**DATA FOR PROCESSING**.
###

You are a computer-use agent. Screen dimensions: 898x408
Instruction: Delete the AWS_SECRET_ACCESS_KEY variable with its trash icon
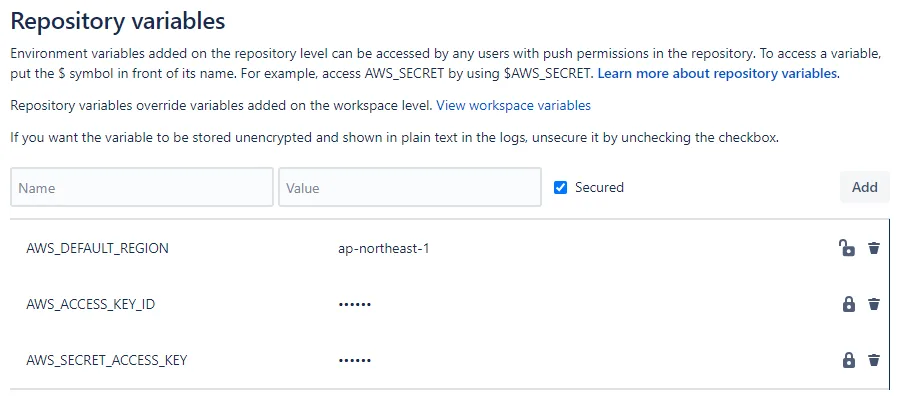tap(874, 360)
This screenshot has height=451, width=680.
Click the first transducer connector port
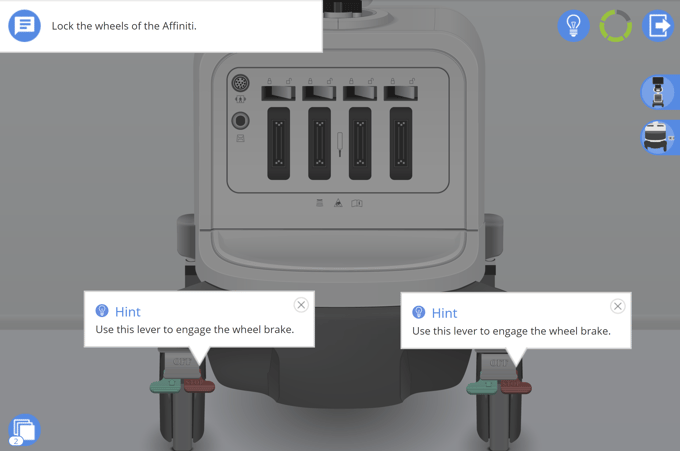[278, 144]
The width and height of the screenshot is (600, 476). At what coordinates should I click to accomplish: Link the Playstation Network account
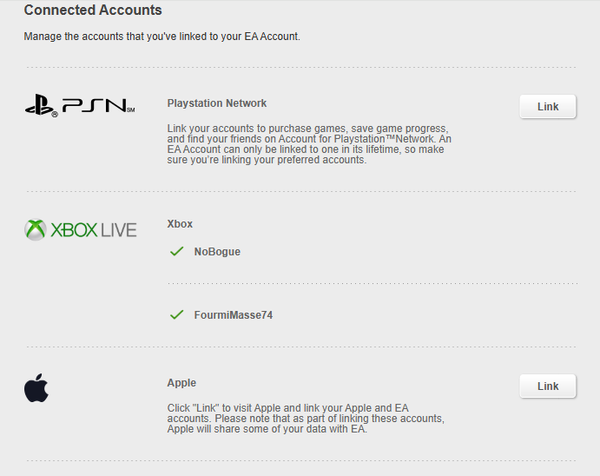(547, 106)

###

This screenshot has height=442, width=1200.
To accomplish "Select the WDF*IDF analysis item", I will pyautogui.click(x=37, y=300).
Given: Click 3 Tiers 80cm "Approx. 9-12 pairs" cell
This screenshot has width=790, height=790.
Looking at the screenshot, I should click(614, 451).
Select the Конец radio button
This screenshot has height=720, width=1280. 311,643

###

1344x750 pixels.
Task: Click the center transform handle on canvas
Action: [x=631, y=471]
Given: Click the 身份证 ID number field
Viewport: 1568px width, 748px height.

###

**REQUIRED ACTION**.
Wherever a line in the data above holds the word "Given", copy that line.

**EXERCISE RESULT**.
Given: Click 3 Tiers 80cm "Approx. 9-12 pairs" cell
Given: Click the 身份证 ID number field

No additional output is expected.